When Mobius leaves the interrogation room, Loki takes the opportunity to escape. This is after Mobius has been psychologically attacking him and both Loki's verbal and physical outbursts have done nothing. He's tried reasoning and questioning, he's tried intimidating, he's tried attacking his environment and his captor, and has even tried other methods of escape--none of these have worked. To his massive credit, Loki keeps his wits about him enough to steal the only tool he knows can get him out of there, and uses it. But though he's escaped the room, he's still in the TVA. He needs something more powerful to get him out entirely.
That's the first, and more obvious, reason that Loki responds as he does when the Tesseract is just sitting in a drawer, lumped in with a bunch of other Infinity Stones. If something that powerful is useless in the TVA, then Loki really can't get out on his own. His last method of defense--escape--is gone, and nothing else he's done has worked. He is, effectively, helpless. I understand why that would cause a pretty dramatic response.
But then he stands, shaken to his core, and says, "Is this the greatest power in the universe?" He looks almost on the verge of tears. And I just...did not get it. Why that question, and why such a strong reaction? But then I remembered: this is 2012's Loki.
Thanos brutally tortured, manipulated, and abused Loki, for who knows how long, all so that Loki could be sent to Earth to get the Tesseract. One Infinity Stone. And the TVA uses that exact stone as a paperweight. If Thanos went to such lengths, and if Loki went through so much, to try to get something that is so inconsequential to the TVA, how powerful must they be? And, the more pressing question--what must they be capable of? They have hardly been hospitable to Loki; he's been being attacked, controlled, or manipulated since the moment he arrived. And Thanos, the last person who'd controlled him, was much less powerful than they were. If Loki went through so much at his hands, what horrors would his new captors be willing to inflict?
Additionally, Loki had just been on Earth, under Thanos' influence and threat, desperately trying to get the Tesseract, that very day. This isn't something he's had time to distance himself from; this is what he's been told mere hours before that if he did not deliver it to Thanos, he would "long for something as sweet as pain". And now it's sitting in a drawer. It can't even help Loki get out of the prison he's trapped in, having gone from one form of captivity to another; it is utterly useless. It's easy to imagine what Loki must have been thinking: it wasn't worth it. How could it have been? All that suffering, all that fear, all the death and destruction and pain he had had to cause, and for this?
The moment he realized that was another huge blow to Loki's mental state. At a loss, and unable to really go anywhere else, Loki returns to the room he'd escaped from, and goes to watch the life he'd escaped from the same. In that raw state, he cries over the family he won't get to see again. Maybe that releases some of the stress he's been feeling, maybe he feels a little safer. Maybe that means something.
And then he watches himself die at Thanos' hand.
For a paperweight.
"Glorious purpose" indeed.
This is the point at which Loki recognizes that he can't go back to his original timeline (despite having said previously that he'd "like to go home"); it's the first thing he says to Mobius when he returns.
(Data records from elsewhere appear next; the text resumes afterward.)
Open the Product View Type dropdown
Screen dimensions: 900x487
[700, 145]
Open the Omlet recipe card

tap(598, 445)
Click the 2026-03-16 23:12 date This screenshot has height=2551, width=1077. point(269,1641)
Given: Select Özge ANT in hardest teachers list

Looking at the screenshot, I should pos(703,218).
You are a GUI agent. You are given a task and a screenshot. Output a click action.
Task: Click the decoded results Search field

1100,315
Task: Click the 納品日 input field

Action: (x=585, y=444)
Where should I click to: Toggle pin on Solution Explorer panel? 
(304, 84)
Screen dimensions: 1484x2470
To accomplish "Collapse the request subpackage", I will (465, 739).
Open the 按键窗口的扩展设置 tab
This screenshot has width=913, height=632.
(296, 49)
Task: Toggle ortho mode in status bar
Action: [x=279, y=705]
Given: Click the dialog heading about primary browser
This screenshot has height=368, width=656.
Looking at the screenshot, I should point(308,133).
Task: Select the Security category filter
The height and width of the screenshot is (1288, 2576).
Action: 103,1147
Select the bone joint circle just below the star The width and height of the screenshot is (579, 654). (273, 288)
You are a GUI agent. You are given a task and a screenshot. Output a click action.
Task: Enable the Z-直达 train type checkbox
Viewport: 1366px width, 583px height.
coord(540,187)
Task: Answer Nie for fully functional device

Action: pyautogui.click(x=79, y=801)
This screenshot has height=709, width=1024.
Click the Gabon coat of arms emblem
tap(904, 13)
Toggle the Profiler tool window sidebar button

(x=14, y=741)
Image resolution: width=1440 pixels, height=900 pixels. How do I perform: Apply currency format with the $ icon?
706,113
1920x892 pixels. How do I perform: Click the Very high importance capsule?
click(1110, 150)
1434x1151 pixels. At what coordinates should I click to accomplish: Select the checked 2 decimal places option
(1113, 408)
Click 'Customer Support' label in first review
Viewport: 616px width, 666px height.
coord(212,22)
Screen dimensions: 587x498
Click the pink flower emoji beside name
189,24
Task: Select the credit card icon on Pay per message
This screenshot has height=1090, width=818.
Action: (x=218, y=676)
It breaks him, in a way--even if he were to escape, he wouldn't have anywhere to go. Fittingly, the TVA have left him only one way forward. So, out of options, and exhausted in every way from the sheer amount he's endured over the past 24 hours, Loki presents himself as open to work with the TVA. And while I think he will still be looking for an out, he's stopped actively fighting for his freedom, because--at least for the moment--he no longer believes he could win.